You're most likely to find them in the Don Valley Brickworks. They're very humanized there and I doubt someone, hypothetically, should they be inclined, would have a hard time catching a few.


----------



## bluegill (Jan 5, 2010)

thanks for the info on sunfish, I am a fisherman, usually, the sunfish I incidentally catch are big, too big for my tank, so I will go there and give it a try


----------



## bae (May 11, 2007)

It's illegal to keep native species of sunfish.

The sunfish Darkside is referring to are either Enneacanthus spp or Elassoma spp. Elassoma, usually called pygmy sunfish, are native to Florida, and IIRC, have recently been moved into a family of their own. They are tiny fish, a few cm in size. Enneacanthus are native to the eastern seaboard of the US as far north as NJ IIRC. They are sometimes called banded sunfish and get to about 8-10cm, IIRC.

From all this IIRC you can see that I'm too lazy to look it up, but you can.

I've seen Enneacanthus at Menagerie a few times. They can probably order some for you. People in Europe breed both these genera, so you don't have to try to get wild fish.


----------



## AquariAM (Jan 28, 2010)

bluegill said:


> thanks for the info on sunfish, I am a fisherman, usually, the sunfish I incidentally catch are big, too big for my tank, so I will go there and give it a try


Net don't line catch. Too much stress. Just plop a net in the water. Walk around for 1/2 hour to let them get used to it, come back drop a bunch of flake in the water, when they swarm, WHAM and pick the nicest one. Hypothetically, of course.

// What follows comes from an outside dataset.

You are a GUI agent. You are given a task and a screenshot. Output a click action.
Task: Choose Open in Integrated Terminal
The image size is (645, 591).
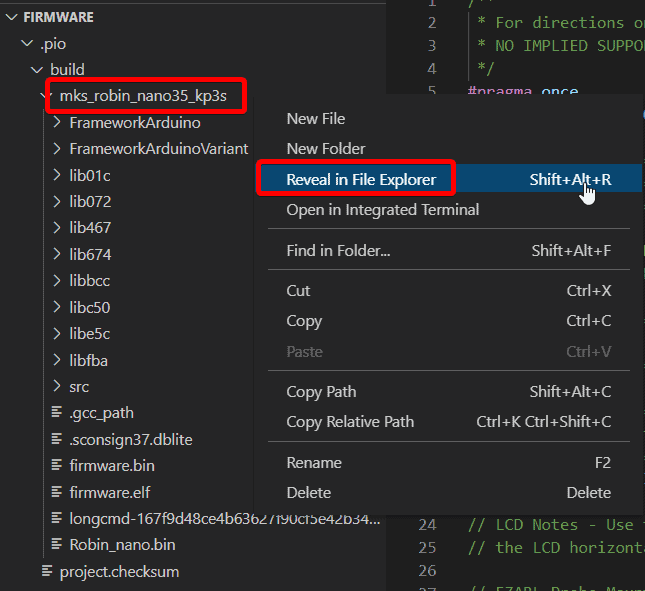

I mean, I'm not suggesting that you actually DO this


----------



## bluegill (Jan 5, 2010)

bae said:


> *It's illegal to keep native species of sunfish*.
> 
> The sunfish Darkside is referring to are either Enneacanthus spp or Elassoma spp. Elassoma, usually called pygmy sunfish, are native to Florida, and IIRC, have recently been moved into a family of their own. They are tiny fish, a few cm in size. Enneacanthus are native to the eastern seaboard of the US as far north as NJ IIRC. They are sometimes called banded sunfish and get to about 8-10cm, IIRC.
> 
> ...


possesion limit is 30 with a fishing license for a native sunfish


----------



## bluegill (Jan 5, 2010)

AquariAM said:


> Net don't line catch. Too much stress. Just plop a net in the water. Walk around for 1/2 hour to let them get used to it, come back drop a bunch of flake in the water, when they swarm, WHAM and pick the nicest one. Hypothetically, of course. I mean, I'm not suggesting that you actually DO this


re Don Valleybricks

is this pond good to take kids to ??, the one mentioned in the east toronto ??
is it a park ??


----------



## AquariAM (Jan 28, 2010)

bluegill said:


> re Don Valleybricks
> 
> is this pond good to take kids to ??, the one mentioned in the east toronto ??
> is it a park ??


I guess its a park. I don't see why you shouldn't take kids there. There's always fish to see if you bring food. Some trails. They kinda suck because it's reclaimed land from brickworks and it's just sort of a bowl but it's not bad. It's peaceful.


----------



## bae (May 11, 2007)

bluegill said:


> possesion limit is 30 with a fishing license for a native sunfish


That's dead fish in your fridge or freezer. The laws were changed recently to make it illegal to keep live sunfish, and restrictions on keeping bait fish are in place.


----------



## bluegill (Jan 5, 2010)

bae said:


> That's dead fish in your fridge or freezer. The laws were changed recently to make it illegal to keep live sunfish, and restrictions on keeping bait fish are in place.


so what about it sitting in a tank in a boat ??
what about having it in a moving vehicle towing a boat with a 
holding tank ??
WHat about a live fish, that is in a bucket that you are taking home ??


----------



## Darkside (Sep 14, 2009)

Just use common sense. Likely no one is going to care if you have a blue gill in your aquarium.


----------



## TBemba (Jan 11, 2010)

You are not even to keep Bait over a certain length of time.

bad idea keeping native fish. 

Why there are so many nice tropical fish out there.

Hmmm.....I wonder if i lived in Africa could I keep cichlids or would it be illegal?


----------